The effort is ostensibly non-partisan, though many of the supporting groups - including Rock the Vote, Living Liberally, SAVE, Young Voter PAC, WireTap, The Bus Project, Center for Community Change, and others - have a progressive bent or are non-partisan in name only. Through these partnerships, The League and MoveOn hope to hit at least 500,000 Facebook users today through partner lists alone. After that, they're hoping that Facebook's viral potential will take over. Participants are asked to declare a reason for their vote, which is then broadcast out to their friend networks via the news feed, broadcasting not only the application, but also an endorsement for their candidate to tens or hundreds of users. Shy users can opt out of that particular feature and cast an "anonymous" ballot.
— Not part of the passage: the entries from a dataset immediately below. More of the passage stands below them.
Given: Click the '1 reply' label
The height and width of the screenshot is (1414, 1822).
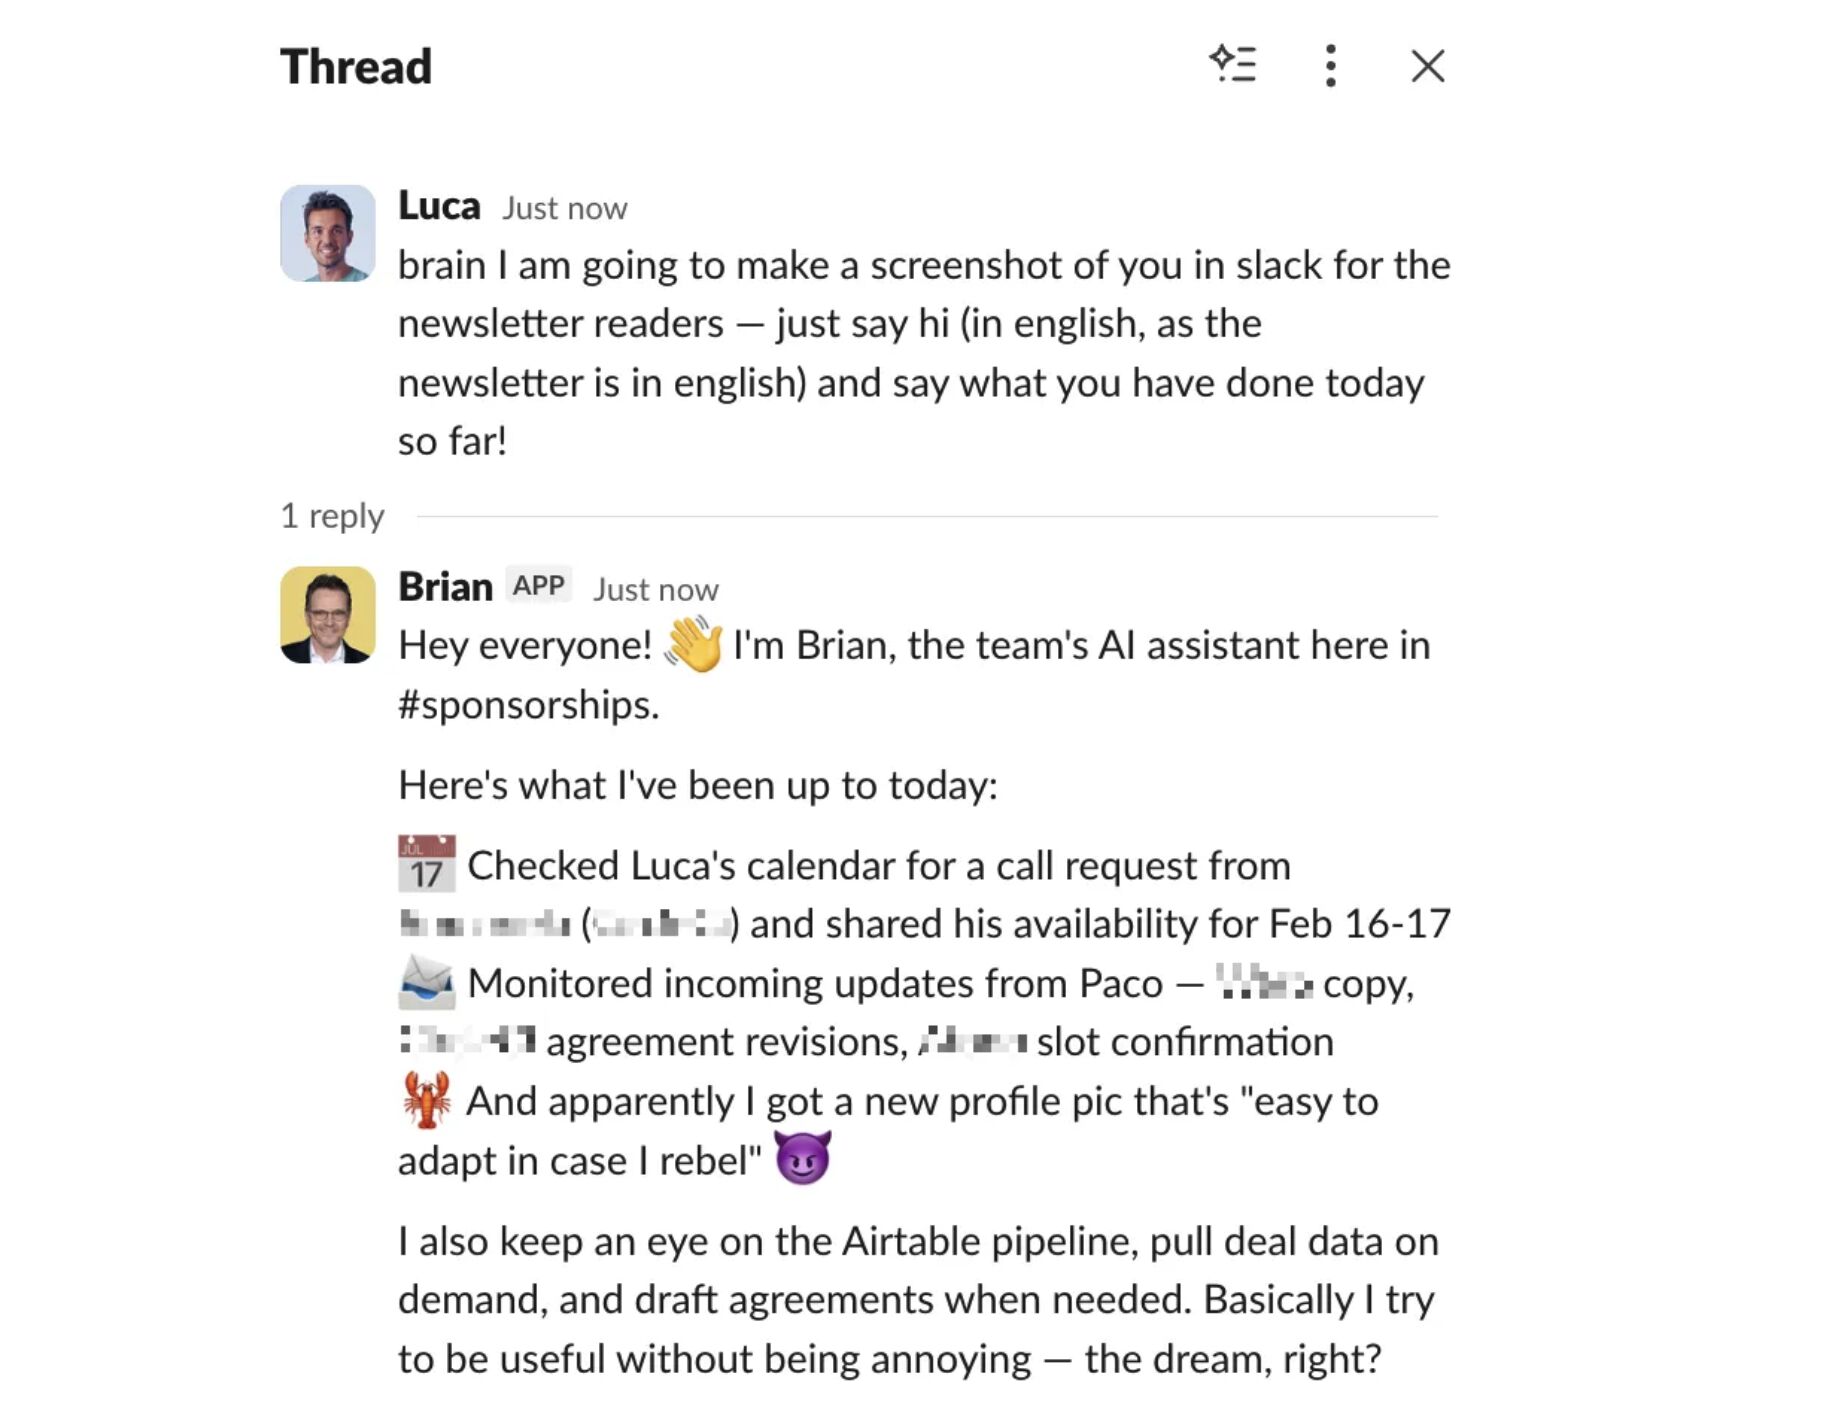Looking at the screenshot, I should (x=332, y=516).
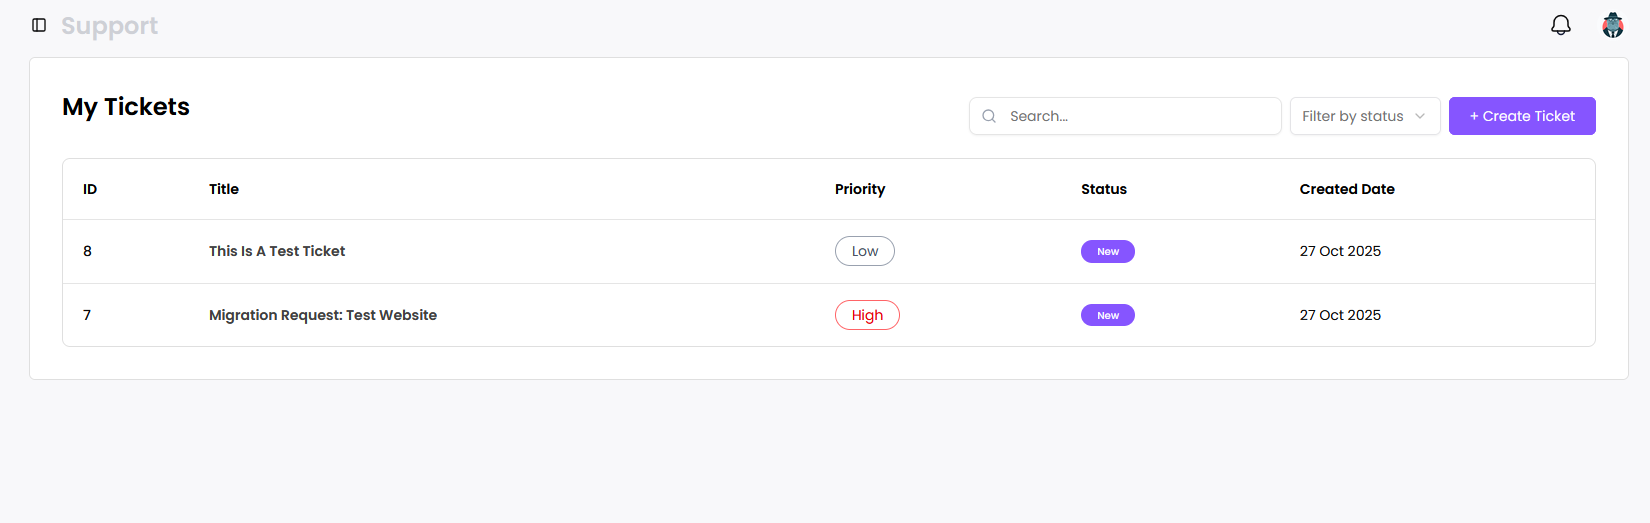Click the search magnifier icon

click(x=989, y=116)
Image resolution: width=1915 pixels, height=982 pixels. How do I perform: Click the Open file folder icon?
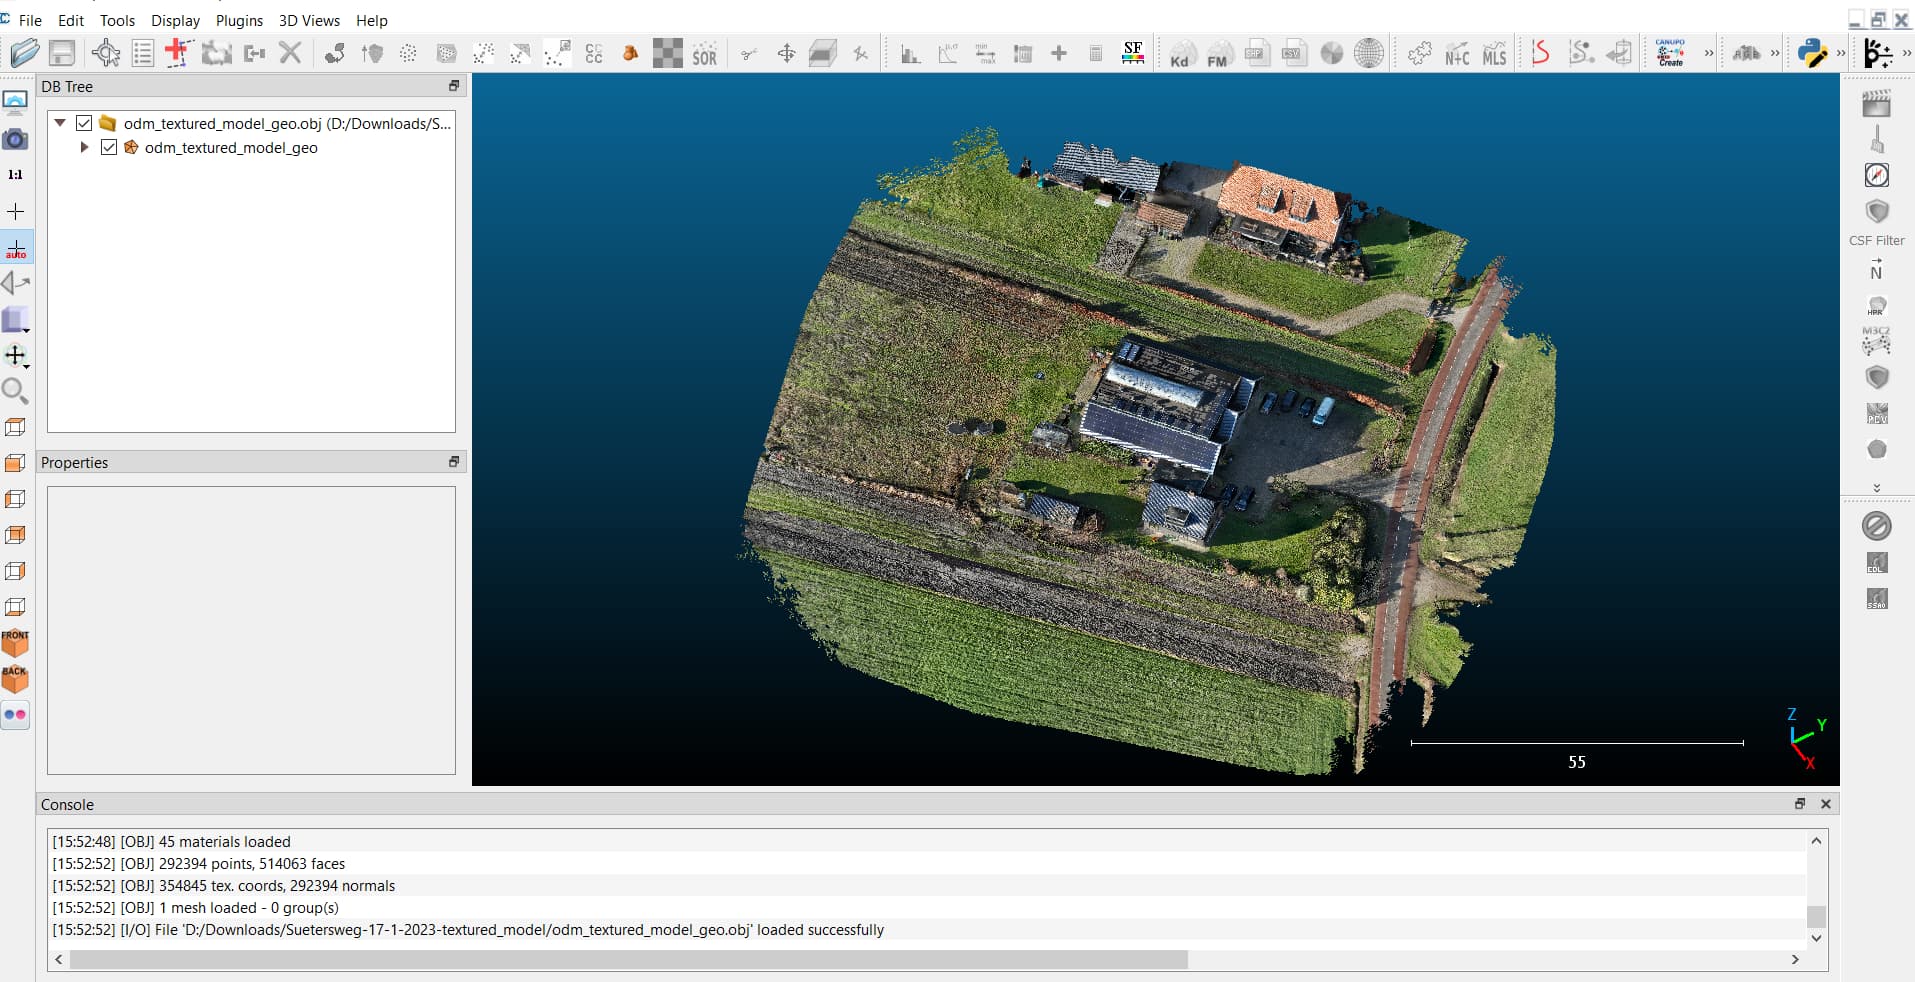(24, 53)
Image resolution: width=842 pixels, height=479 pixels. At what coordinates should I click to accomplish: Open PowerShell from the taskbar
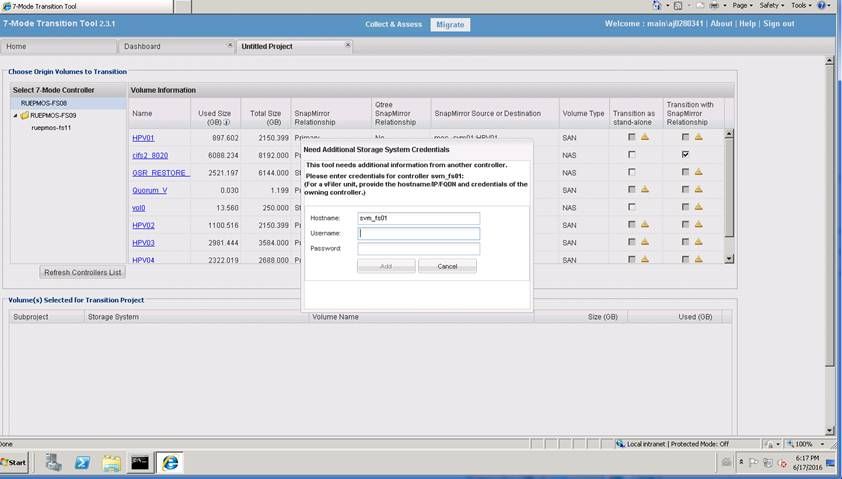point(83,462)
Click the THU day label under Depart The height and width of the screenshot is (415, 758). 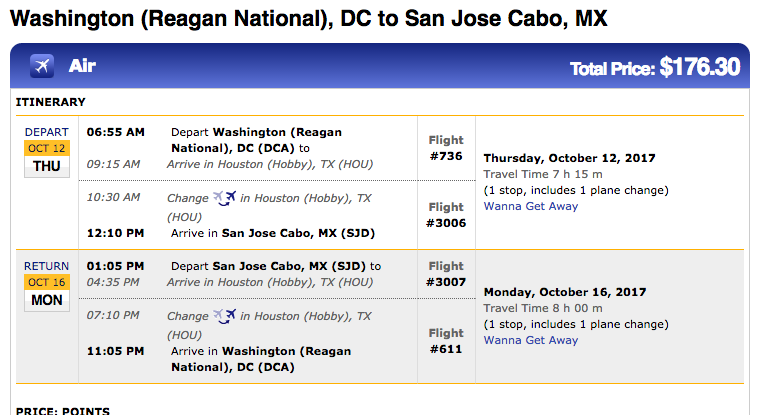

Reactions from the tech and politics communities has been positive so far. Micah Sifry at Tech President is already calling the application the "most innovative political use of the Facebook Platform that I have seen so far, and if the League of Young Voters' application takes off, the primary could have a galvanizing effect among the millions of young people who spend upwards of two hours a day on the giant social network hub."

This may be true, though the project is not without pitfalls as well. From the standpoint of media and narrative, the project is a risky one, and rather than function as a cure for the "short shrift the media gives to young voters," the project could potentially backfire on its creators. One of the major media critiques of young voters is that they'd rather sit at home and play on Facebook than do the dirty, face to face work of political organizing. If more young people vote in the Facebook primary than in the real primaries, that might cement the image of young voters as political dilettantes who don't actually show up at the polls. Such a narrative do more harm to young voters than good.

The organizers are well aware of this danger, and have offered up a number of counterpoints, noting that the lists generated by the application will be used to direct unregistered voters to the Rock the Vote voter registration page, and that participating organizations will be contacting those who vote about turning out at the "real" polls on their state's primary day. They will also work to offer participants other ways to get involved off-line. If MoveOn and The League could convert that online energy among Facebook users into offline action, that would be truly impressive. But with a media more accustomed to writing their conventional wisdom than dealing with nuanced facts, it might be hard for organizers to message around discrepencies in turnout online vs. off-line.